The grading work must end by Oct. 15 per Tahoe Regional Planning Agency rules. If need be, what doesn’t get done this year, will be wrapped up in the spring.
The delay in doing the work is because it took so long to get the necessary permits from agencies in the basin.
Trails that had been next to stream zones have been relocated to benefit the ecosystem and help with water quality issues.
The South Tahoe Association of Realtors paid for the bridge going over Angora Creek. Some of their members, along with TAMBA volunteers and anyone else will be helping the Forest Service with a trail day on Oct. 5.
STAR created the Angora Fire Disaster Relief fund immediately after the fire. Initial donations went to members who lost their homes in the fire. The remaining funds are being used for the bridge, which will be dedicated to the residents in the area.
The trails are single track. Drainage systems have been built into the system so little maintenance it required. Undulations will naturally shed water.
A road system still remains in the area, but that is for future management needs and will only be accessed by Forest Service personnel.
Signs will be installed so people know where they are and where they can go.
A kiosk with a map of the trail system will be installed at Sawmill Road and Lake Tahoe Boulevard. This is a good access point for people needing to drive to get to the trails. Another entry point via vehicle is from the Camp Richardson side on Highway 89 where the four lanes end and there is a green gate.
Other projects to be done in the Angora burn area:
• Finish the pile burning in two units near South Tahoe High School.
• Seneca Pond restoration could begin in 2015. Phase one is to drain it and phase two is to restore the area to its natural setting – which means no pond. It is not funded yet.

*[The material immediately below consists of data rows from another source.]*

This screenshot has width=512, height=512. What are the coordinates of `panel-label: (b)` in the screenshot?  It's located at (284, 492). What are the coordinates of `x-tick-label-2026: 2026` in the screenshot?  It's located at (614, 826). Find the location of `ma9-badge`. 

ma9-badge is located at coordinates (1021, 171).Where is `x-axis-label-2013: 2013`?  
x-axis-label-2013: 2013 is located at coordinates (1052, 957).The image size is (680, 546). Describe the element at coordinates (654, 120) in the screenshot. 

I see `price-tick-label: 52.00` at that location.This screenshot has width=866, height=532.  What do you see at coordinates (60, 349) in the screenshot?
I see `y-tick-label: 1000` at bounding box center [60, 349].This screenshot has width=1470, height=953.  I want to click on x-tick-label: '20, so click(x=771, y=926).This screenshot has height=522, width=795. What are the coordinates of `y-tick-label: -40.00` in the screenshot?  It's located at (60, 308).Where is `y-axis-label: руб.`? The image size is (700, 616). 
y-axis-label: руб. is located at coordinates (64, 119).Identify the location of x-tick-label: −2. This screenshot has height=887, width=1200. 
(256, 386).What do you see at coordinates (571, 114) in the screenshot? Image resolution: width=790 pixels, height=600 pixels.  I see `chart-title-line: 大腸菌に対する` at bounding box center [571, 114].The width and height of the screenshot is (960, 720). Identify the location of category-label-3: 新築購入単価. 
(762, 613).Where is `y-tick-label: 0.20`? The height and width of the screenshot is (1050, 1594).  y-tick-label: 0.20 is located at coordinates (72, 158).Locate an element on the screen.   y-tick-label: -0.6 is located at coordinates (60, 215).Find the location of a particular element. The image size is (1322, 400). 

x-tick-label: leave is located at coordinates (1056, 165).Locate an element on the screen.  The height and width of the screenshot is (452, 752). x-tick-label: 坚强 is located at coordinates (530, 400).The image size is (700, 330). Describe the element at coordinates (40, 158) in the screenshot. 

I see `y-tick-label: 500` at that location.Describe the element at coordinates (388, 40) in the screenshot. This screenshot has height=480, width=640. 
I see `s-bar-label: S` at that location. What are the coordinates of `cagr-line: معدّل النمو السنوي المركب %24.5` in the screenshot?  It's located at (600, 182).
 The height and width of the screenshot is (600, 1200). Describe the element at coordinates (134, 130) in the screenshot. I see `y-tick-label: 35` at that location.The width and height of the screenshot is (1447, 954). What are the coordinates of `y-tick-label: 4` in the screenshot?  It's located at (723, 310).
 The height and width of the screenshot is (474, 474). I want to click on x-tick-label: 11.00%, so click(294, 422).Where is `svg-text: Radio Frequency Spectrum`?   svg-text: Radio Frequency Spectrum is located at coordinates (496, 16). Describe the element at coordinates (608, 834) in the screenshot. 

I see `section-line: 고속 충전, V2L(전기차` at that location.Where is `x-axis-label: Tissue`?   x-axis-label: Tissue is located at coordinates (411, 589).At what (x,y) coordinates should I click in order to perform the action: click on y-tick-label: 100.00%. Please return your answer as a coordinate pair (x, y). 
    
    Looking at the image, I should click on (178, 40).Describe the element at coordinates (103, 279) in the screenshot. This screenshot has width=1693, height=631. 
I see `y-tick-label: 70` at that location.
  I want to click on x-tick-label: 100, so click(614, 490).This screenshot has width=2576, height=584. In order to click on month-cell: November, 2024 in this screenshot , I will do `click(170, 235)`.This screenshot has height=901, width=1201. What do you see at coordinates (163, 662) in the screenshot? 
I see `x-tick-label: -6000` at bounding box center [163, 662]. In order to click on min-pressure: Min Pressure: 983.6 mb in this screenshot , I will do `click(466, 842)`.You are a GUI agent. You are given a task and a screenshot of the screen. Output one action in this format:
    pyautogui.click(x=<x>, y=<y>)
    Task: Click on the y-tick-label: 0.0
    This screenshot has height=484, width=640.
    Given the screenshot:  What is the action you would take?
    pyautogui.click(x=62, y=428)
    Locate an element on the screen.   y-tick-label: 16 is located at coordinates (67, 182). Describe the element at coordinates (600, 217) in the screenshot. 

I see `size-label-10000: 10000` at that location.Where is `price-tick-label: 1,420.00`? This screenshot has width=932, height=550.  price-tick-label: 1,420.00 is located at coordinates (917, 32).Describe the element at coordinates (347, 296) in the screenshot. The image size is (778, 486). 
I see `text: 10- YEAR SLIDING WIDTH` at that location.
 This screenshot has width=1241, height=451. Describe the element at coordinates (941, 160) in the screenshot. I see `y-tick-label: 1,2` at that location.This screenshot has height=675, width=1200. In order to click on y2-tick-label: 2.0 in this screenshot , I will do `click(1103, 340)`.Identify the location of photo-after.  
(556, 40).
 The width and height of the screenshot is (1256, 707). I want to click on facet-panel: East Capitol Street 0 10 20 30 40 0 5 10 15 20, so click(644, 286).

• Angora Creek restoration does have funding. Next year crews will likely do some wood placement by hand. In 2015 there would be stream construction work and then work should be completed in 2017 with connection of the channel.
• There will be thinning work in the area, but it’s part of the South Shore Fuels Reduction Project and not Angora restoration work.
• There is a trail workday on Oct. 5 from 9am-4pm. Meet at the end of Forest Mountain Road off Tahoe Mountain Road. Hard hats and tools will be provided.